Personal life
- Born: Norah Margaret Martin 18 June 1888 Booligal, New South Wales, Australia
- Died: 25 August 1977 (aged 89) Ryde, New South Wales, Australia
- Known for: Superior-general

Religious life
- Religion: Christianity (Catholic)
- Order: The Little Company of Mary
- Monastic name: Mother Mary Bernard

= Norah Martin =

Mother superior and hospital nurse (1888–1977)

Norah Margaret Martin (1888–1977), later known by her religious name Mother Mary Bernard, was an Australian religious sister and the superior general of the Little Company of Mary, an order of religious who care for the ill. She served as superior general for 12 years, from 1947 to 1959. She also served as provincial superior for the New Zealand and the Australian provinces. She was a skilled nurse and served as superior for several of the order's hospitals. She initiated the effort that eventually led to the beatification of Mary Potter, the founder of her order.

==Early life==
Norah Margaret Martin was born on 18 June 1888 in the rural community of Box Creek near Booligal in New South Wales, Australia. Her parents, Patrick and Mary Martin, had immigrated to Australia from Ireland. Her father worked as a grazier, responsible for the care of livestock. The couple had six children, of whom Norah was the youngest. She was educated by the Sisters of St Joseph of the Sacred Heart at their convent school in Hillston. After her father died in 1901, Martin left school to assist her mother at home. The family moved to Sydney in 1905.

== Religious life ==
At age 20, Martin decided to enter the religious life and in 1908 became a postulant with the Sisters of the Little Company of Mary in Lewisham, Sydney, New South Wales. Founded by the Venerable Mary Potter in Nottingham, England, the Little Company of Mary was a religious order dedicated to nursing the ill and dying. The Australian congregation has been established in 1885. The sisters were known affectionately as the "Blue Sisters" because of their distinctive blue habit. Martin took on the religious name of "Mary Bernard" and professed her final vows on 6 August 1912.

Martin trained as a nurse at Lewisham Hospital, working in operating theatres. She became a member of the Australasian Trained Nurses' Association, the first nurses association in Australia. She passed their qualifying examination in 1913. She worked in the Little Company of Mary hospital in Christchurch, New Zealand, from 1917 to 1929.

In 1929, Mother Mary Xavier Lynch, the provincial superior for Australasia, retired. Martin was appointed her successor. She was provincial superior for six years. From 1935 to 1941, she served as the superior of Lewisham Hospital. She served a second term as provincial supervisor for Australasia from 1941 to 1947.

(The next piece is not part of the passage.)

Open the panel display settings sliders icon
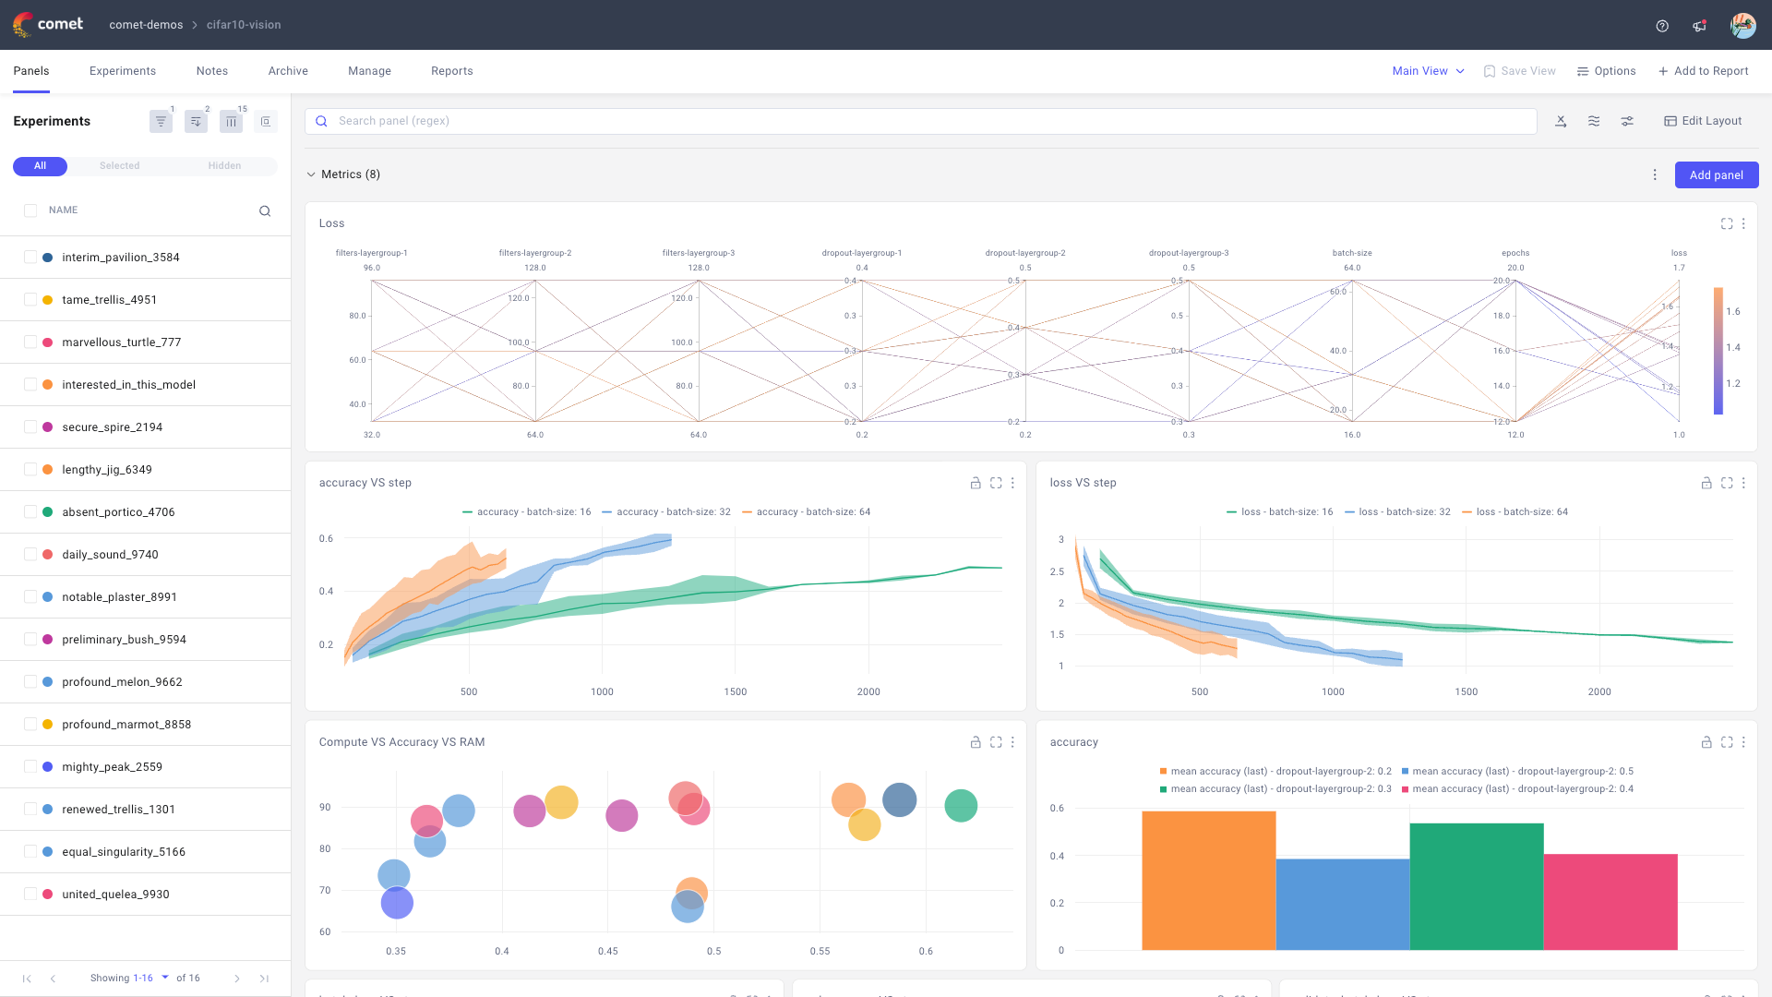1772x997 pixels. [1627, 121]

In 1947, in recognition of her leadership skills, Martin was elected superior general of the Sisters of the Little Company of Mary. The election was held at the mother house in Rome. As superior general, Martin was responsible for managing the affairs of the entire order; she was the first Australian to be chosen for this role. According to the Australian Dictionary of Biography, she may have been the first Australian woman to lead an international religious order.

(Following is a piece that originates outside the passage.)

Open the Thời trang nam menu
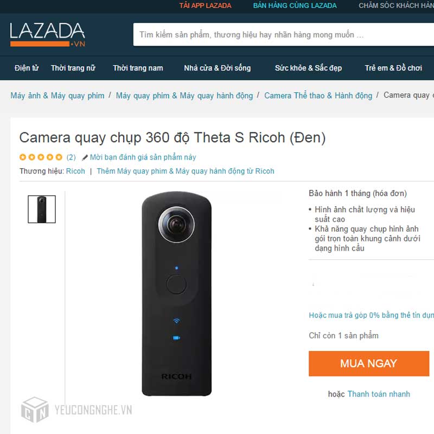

Martin travelled widely to visit the provinces of her order. She toured Australia as mother superior in 1953. During World War II, she closed the novitiate house in Rome, but reopened it after the war ended. Despite the challenges of managing the order during wartime, she oversaw the addition of 15 new hospitals worldwide. While superior general, she also initiated a movement for the beatification of Mary Potter, the founder of her order. Potter was declared venerable in 1988 by Pope John Paul II; efforts are still underway to support her being recognised as a saint in the Catholic Church.

After serving as superior general for 12 years, Martin stepped down and returned to Australia. She oversaw the management of the Mount St Margaret Hospital as superior from 1959 to 1965. She was then appointed to serve as provincial superior for New Zealand.

== Later life ==
Martin retired in 1969.

She was appointed Officer of the British Empire in the 1969 Birthday Honours (New Zealand) for "services to the nursing profession".

On 25 August 1977, Martin died at the Mount St Margaret Hospital in Ryde where she had once served as superior. She is buried in the Rookwood cemetery.